Samsung and Google have announced a global patent cross-licensing agreement covering “a broad range of technologies and business areas”.  Samsung’s announcement is lacking in detail and leaves many questions open, but most commentators are focusing on the relevance to Android and the smartphone space, and in particular how this plays out with respect to each company’s position with respect to Apple.

The ongoing smartphone patent wars have been continuing apace and now the web of who is suing who and the deals that are in place has become so complex that most commentators seem to have given up on producing nice diagrams to illustrate the mess (the earliest result on the first page of a search on a well-known search engine for patent wars diagram is from 2012).  However, whatever the ramifications and the details, this deal does appear to be a genuinely significant development.

So of course it will be interesting to see how this plays out with Apple and other competitors in the smartphone space.  However cross-licensing is always a numbers game – the numbers of patents that the big technology players are securing is extraordinary – see this chart with a summary of the 50 companies with the most US patents granted in 2013.  Both Samsung and Google have patent portfolios that cover many areas outside of the smartphone space.  To me this suggests that there may be scope for broader collaboration than the Android issue that is the focus of most disputes at the moment.

The cross-licensing deal also lasts for 10 years and there are bound to be big industry changes within that timeframe.  If you think of how quickly the fortunes of large companies can change – I’m thinking of Nokia, HTC and RIM/Blackberry – it seems inevitable that in a few years’ time there will be other big players on the global scene.  Perhaps Samsung should be more worried about the emergence of Chinese manufacturers in the coming years than the present might of Apple.

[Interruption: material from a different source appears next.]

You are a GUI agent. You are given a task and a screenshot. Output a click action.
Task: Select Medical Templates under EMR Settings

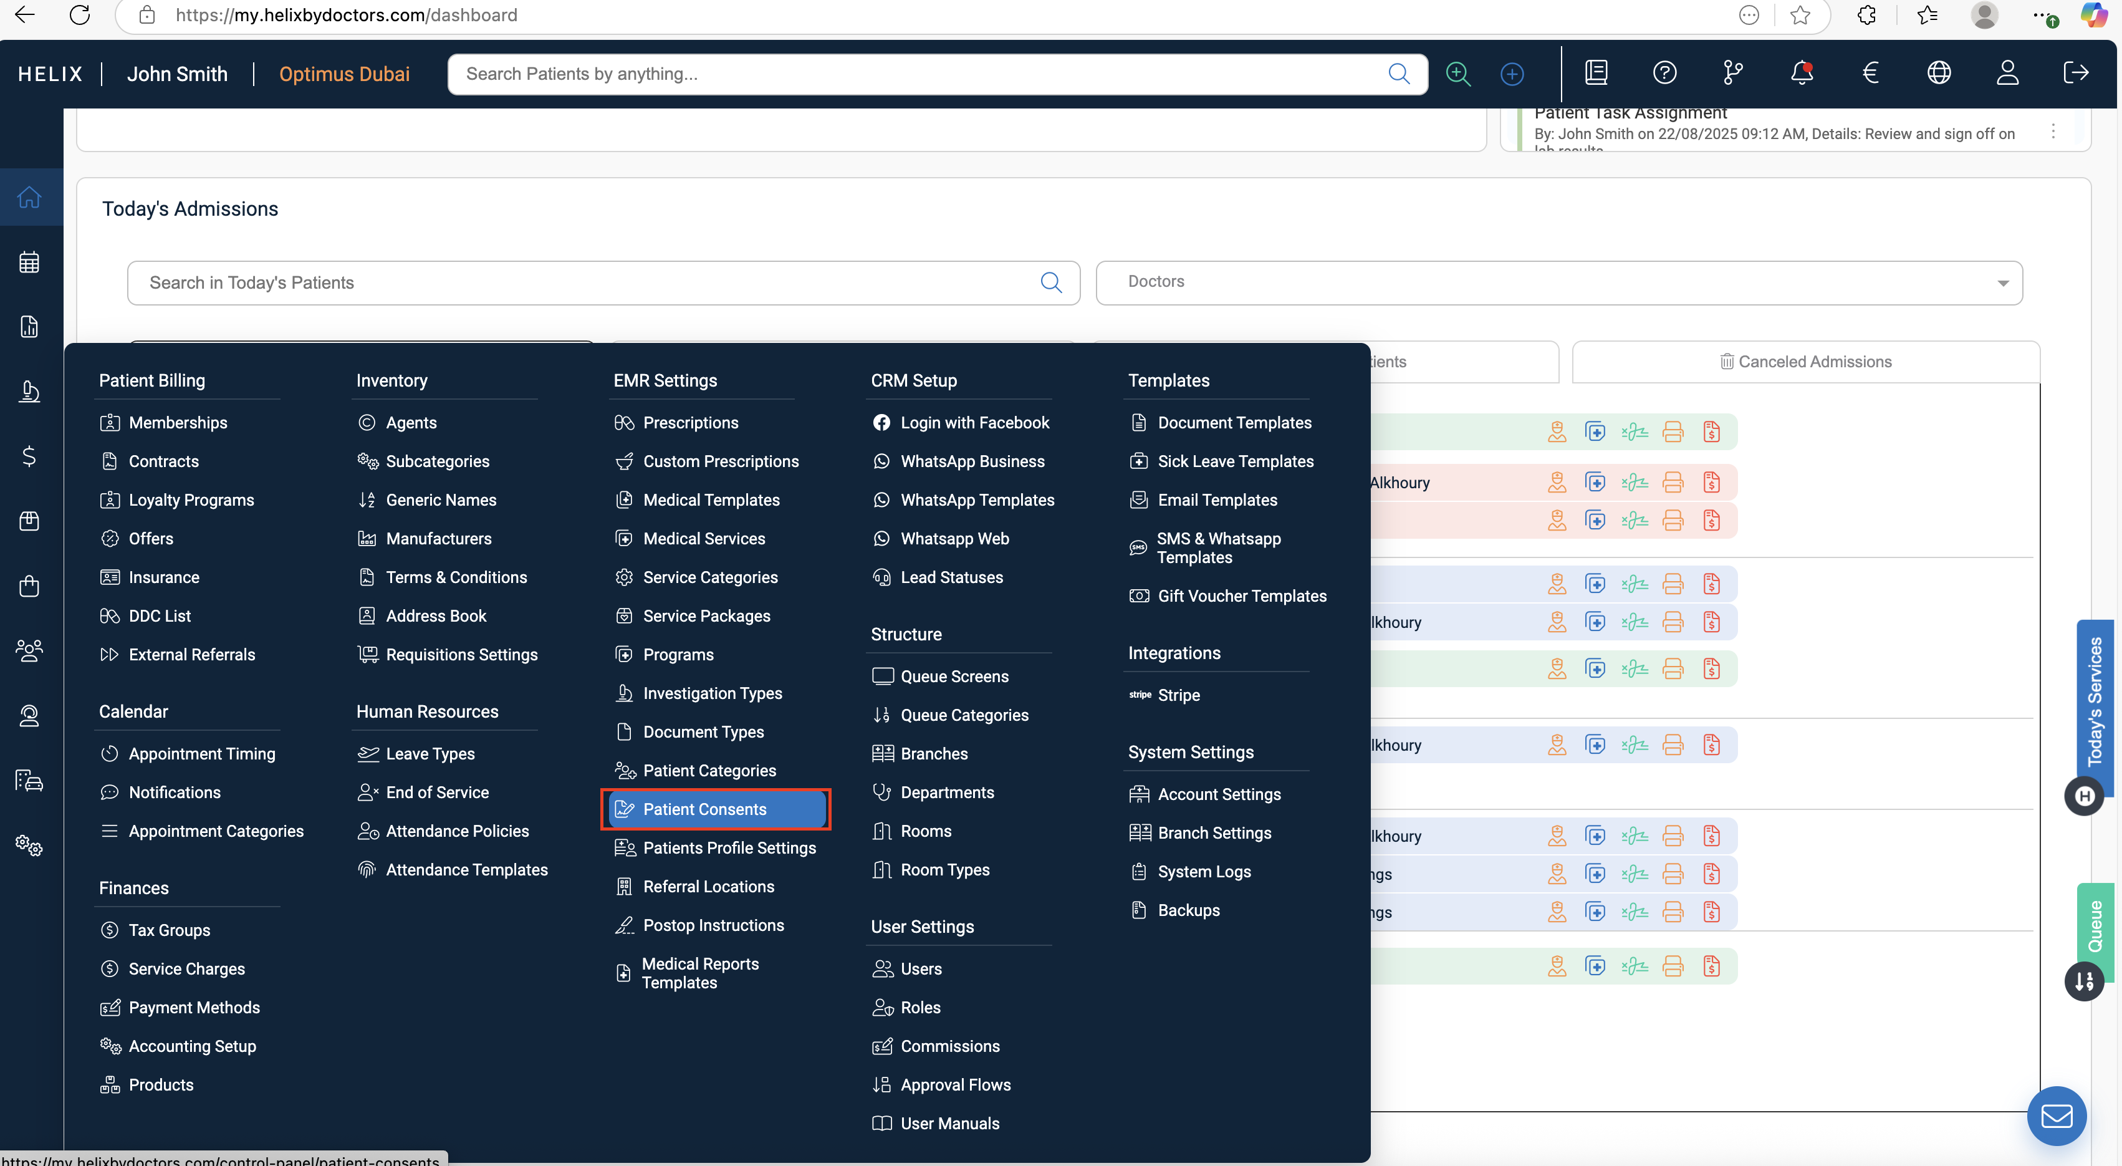point(711,500)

With that perspective, I think the combination of Google’s software capabilities and Samsung’s hardware expertise might have a wider significance, in areas such as wearable tech and the “internet of things”.  If these companies really do end up engaging in “deeper collaboration on research and development of current and future products and technologies” as mentioned in the official release, then it will be fascinating to see what develops.